I tried to speed things up: I said, “He was a beau,” using her terminology.

She allowed this.

I said, “And?”

“Grandmom didn't like him.”

“Why?” I asked.

“I'm not sure she ever said why.”

I said, “And you just stopped seeing him?”

She said, “My generation was more obedient than yours.”

“Why do you think Grandmom didn't like him?”

“He wasn't marriageable, I guess.”

I looked at her:
Marriageable?

“He didn't make a good living,” she said. “Grandmom didn't want me to waste time.” Then she remembered: “And she didn't like his beard.”

I said, “Too Jewish?”

“She used to say, ‘It would be one thing if he kept it neat.' ”

“She just wanted what was best for you,” I said, my mother's standard defense of both my grandmothers. Then, seriously, I said, “Thanks for never talking to me about wasting my time.”

“You're welcome,” she said. “I was just afraid.”

It was a nice surprise to hear her say the truth. But right away the public-relations part of her brain rushed in with a revised press release: “I trust you to make the decisions that are best for you.”

I got up for wine refills, and when I placed our glasses on the coffee table, I asked if she'd written back to Lev Polikoff.

“No.”

I said, “So there was just the one note?”

She said, “He called me.”

“Joyce,” I said.

“I've talked to him quite a few times,” she said. “He's very nice.”

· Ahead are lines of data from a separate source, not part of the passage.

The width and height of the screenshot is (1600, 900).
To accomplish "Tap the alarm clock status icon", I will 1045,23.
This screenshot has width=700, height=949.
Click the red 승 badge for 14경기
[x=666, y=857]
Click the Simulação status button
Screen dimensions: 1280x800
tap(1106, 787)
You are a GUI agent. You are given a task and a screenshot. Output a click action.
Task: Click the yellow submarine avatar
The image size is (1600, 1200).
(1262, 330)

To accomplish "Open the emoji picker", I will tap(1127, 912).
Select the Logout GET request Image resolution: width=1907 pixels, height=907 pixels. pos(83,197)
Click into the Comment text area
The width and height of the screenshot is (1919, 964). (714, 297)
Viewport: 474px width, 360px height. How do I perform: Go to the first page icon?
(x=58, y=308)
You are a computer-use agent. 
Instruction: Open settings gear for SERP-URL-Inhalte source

I said, “That's great,” and it did seem great.

She put on a tape Lev Polikoff had sent her; it was Cuban music, and listening to it she became not so much listless as relaxed, less wan than Juanita. Her dark eyes had something new in them—I couldn't say what, just that they seemed to see more than what was in front of them.

I would have asked more questions about Lev Polikoff, but we heard the back door open and Jack call out: “Surprise,” like the one-man birthday party he was.

. . . . .

My brother brought excitement and direction to the evening; he got our show on the road.
Lights, Camera, Action:
My mother tossed the salad; I set the table; Jack got himself a beer.

Jack always managed to arrive home with news, and at dinner he delivered tonight's lead story:
JACK HAS MEETING IN LOS ANGELES ABOUT TURNING SCREENPLAY INTO SCRIPT FOR TV PILOT; PRODUCERS PAY FOR FLIGHT AND HOTEL
.

My mother beamed; she seemed to see Jack's meeting as an award or prize she'd never doubted he'd win.

I was a little more skeptical: So far, the many meetings he'd told
me about had led only to more meetings. Once, when he'd gotten discouraged, he'd said that he was less a screenwriter than a professional meeter; but then he'd reminded himself and me that only one in a zillion scripts were ever produced, a statistic he seemed to forget now. “I'm setting the show in New York,” he said, “so I won't have to move to L.A.”